# [PROVIDED MATERIAL]
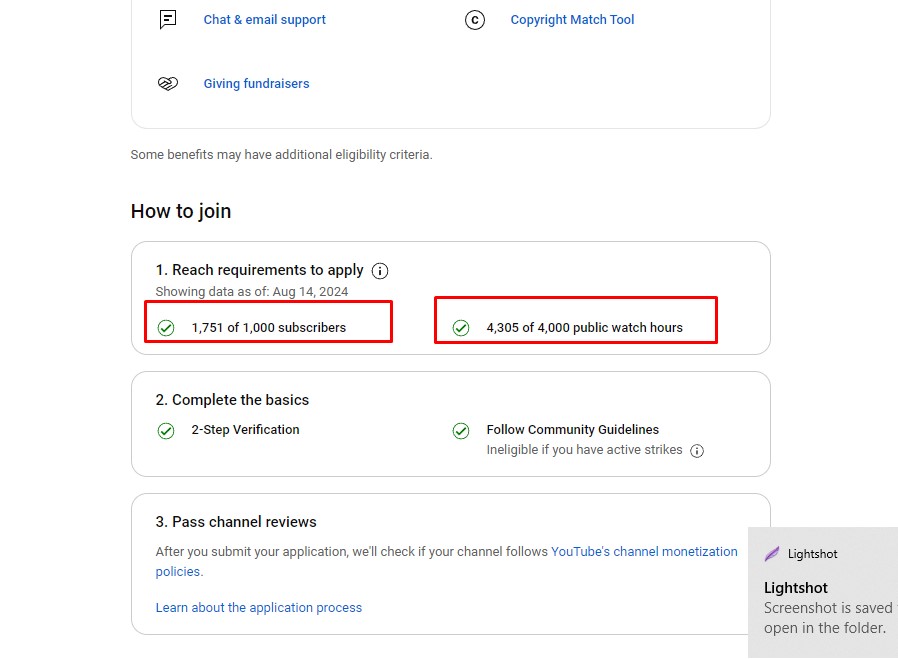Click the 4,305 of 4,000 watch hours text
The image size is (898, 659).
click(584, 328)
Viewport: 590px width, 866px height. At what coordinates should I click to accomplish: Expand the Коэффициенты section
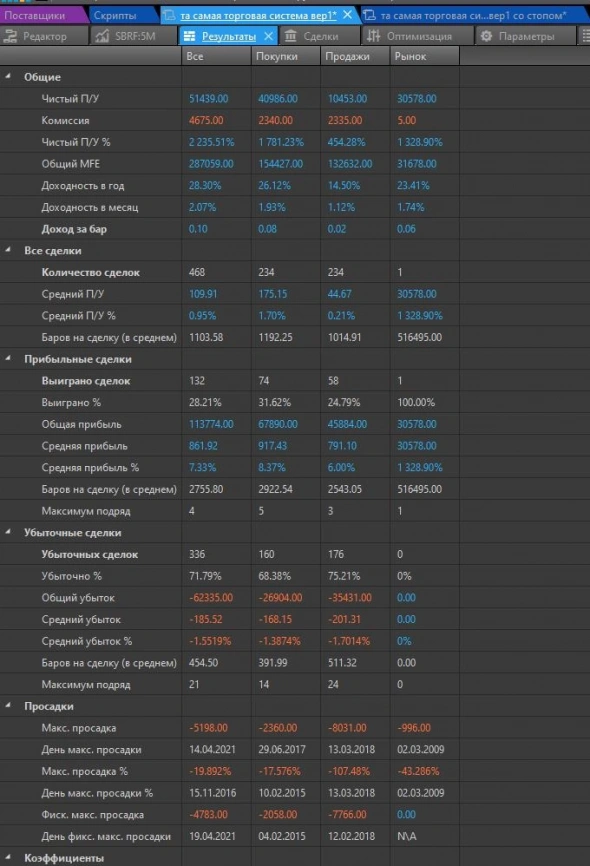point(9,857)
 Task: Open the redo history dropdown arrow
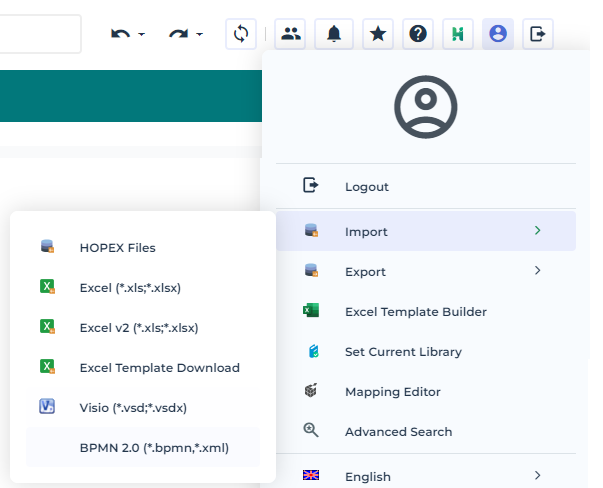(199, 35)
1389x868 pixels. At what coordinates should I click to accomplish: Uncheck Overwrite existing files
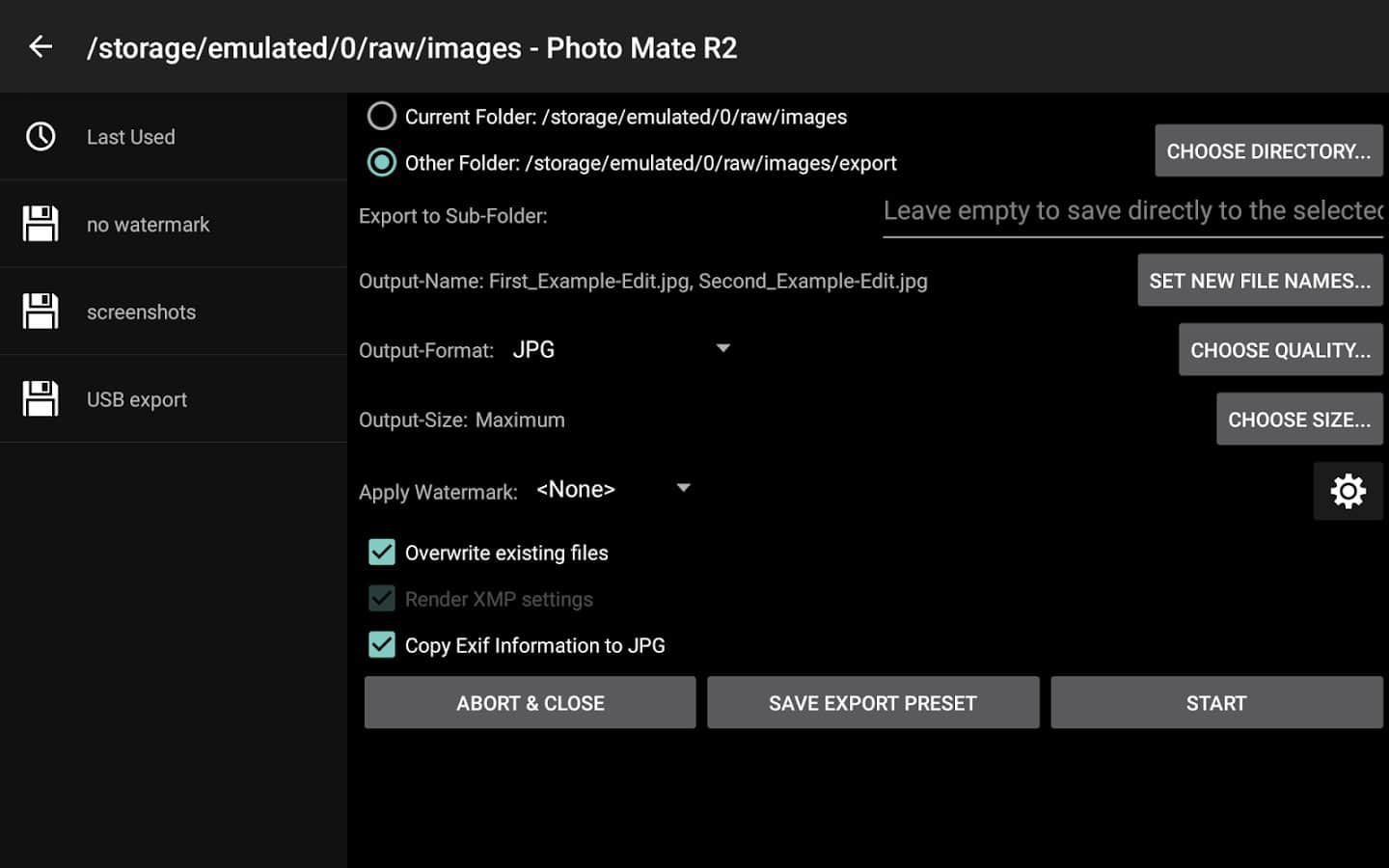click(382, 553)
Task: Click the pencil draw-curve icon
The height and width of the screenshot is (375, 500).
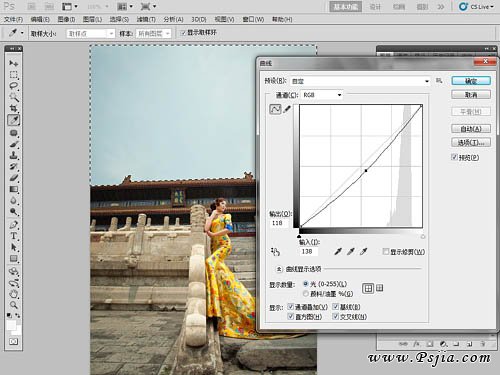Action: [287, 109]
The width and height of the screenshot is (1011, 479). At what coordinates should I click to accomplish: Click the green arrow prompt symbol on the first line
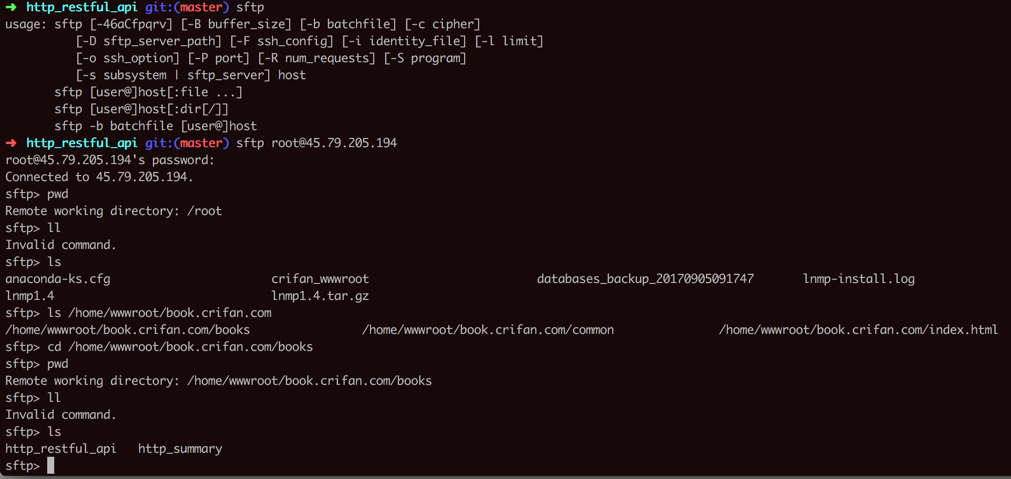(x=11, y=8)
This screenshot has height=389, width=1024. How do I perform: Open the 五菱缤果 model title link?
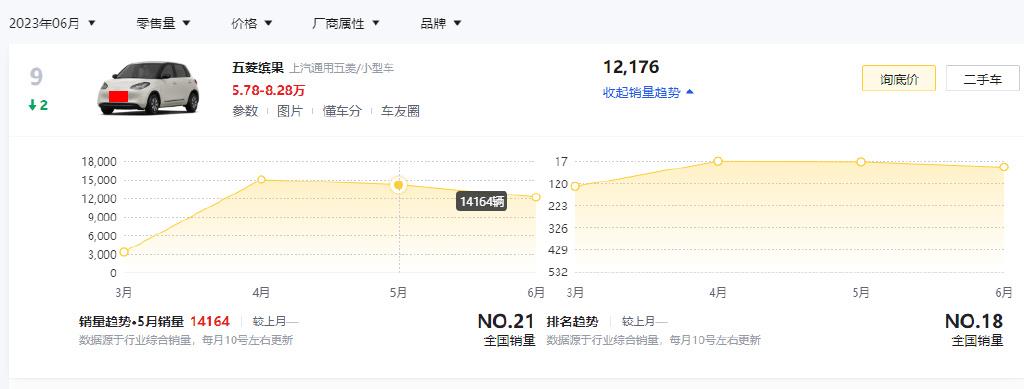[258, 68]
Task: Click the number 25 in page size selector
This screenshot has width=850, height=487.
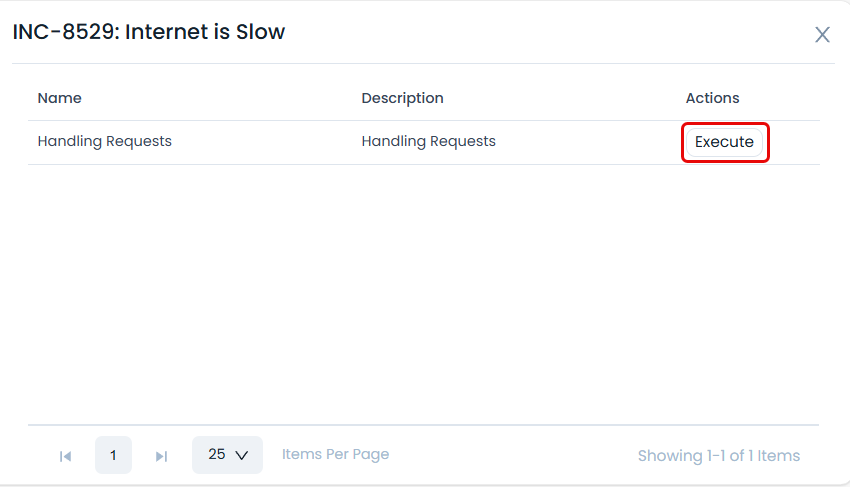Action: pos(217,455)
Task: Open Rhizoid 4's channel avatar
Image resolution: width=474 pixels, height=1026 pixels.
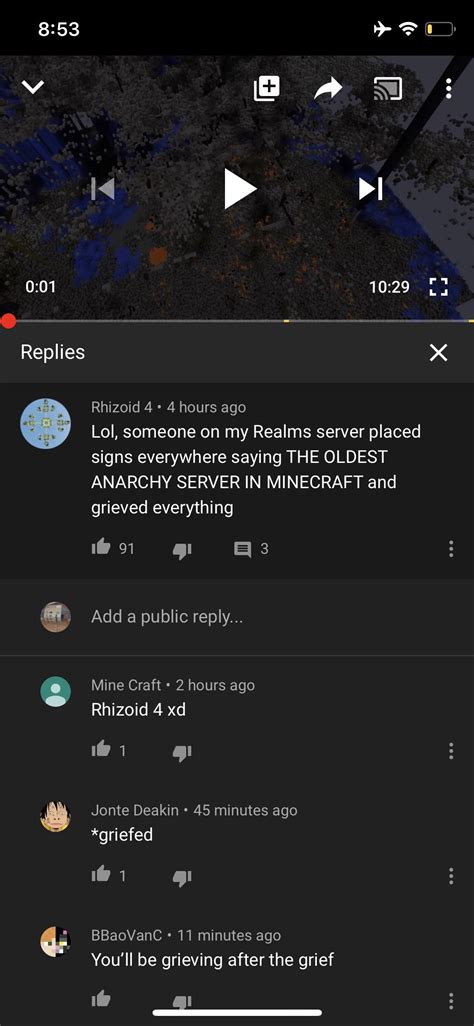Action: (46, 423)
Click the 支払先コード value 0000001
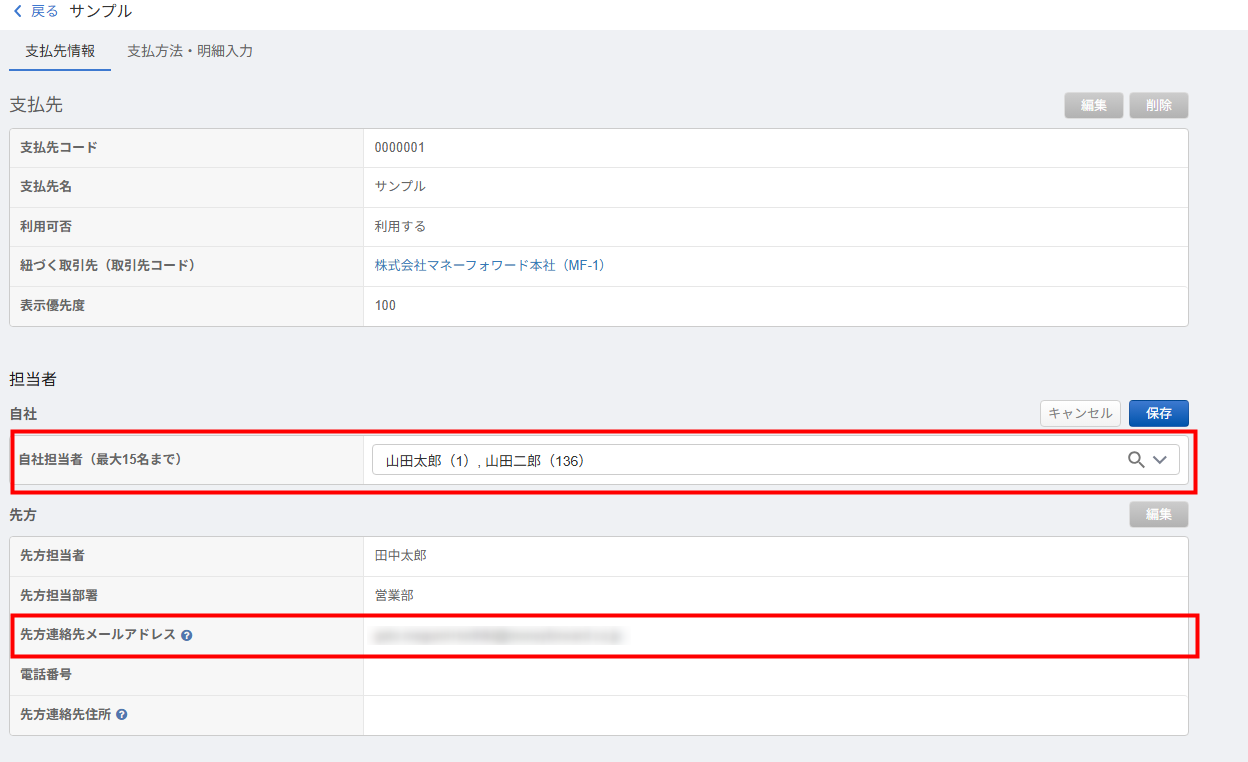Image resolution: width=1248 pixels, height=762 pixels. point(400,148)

# [PROBLEM STATEMENT]
Only the lines from the one containing "Viewport: 590px width, 866px" through the last line of the data belong in the copy, both included and reproduced exactly. Pictures do not.

# [SOLVED EXERCISE]
Viewport: 590px width, 866px height. At what coordinates should I click to accomplish: Expand the Коэффициенты section
point(9,857)
 Task: Open the redo history dropdown arrow
(199, 35)
1389x868 pixels. At what coordinates should I click to accomplish: Uncheck Overwrite existing files
click(382, 553)
Task: Click the pencil draw-curve icon
The height and width of the screenshot is (375, 500).
Action: [287, 109]
The width and height of the screenshot is (1011, 479). At what coordinates should I click to accomplish: Click the green arrow prompt symbol on the first line
(x=11, y=8)
This screenshot has height=389, width=1024. How do I perform: Open the 五菱缤果 model title link?
[258, 68]
Task: Click the number 25 in page size selector
This screenshot has width=850, height=487.
Action: pos(217,455)
Task: Open Rhizoid 4's channel avatar
Image resolution: width=474 pixels, height=1026 pixels.
Action: (46, 423)
Click the 支払先コード value 0000001
Image resolution: width=1248 pixels, height=762 pixels. point(400,148)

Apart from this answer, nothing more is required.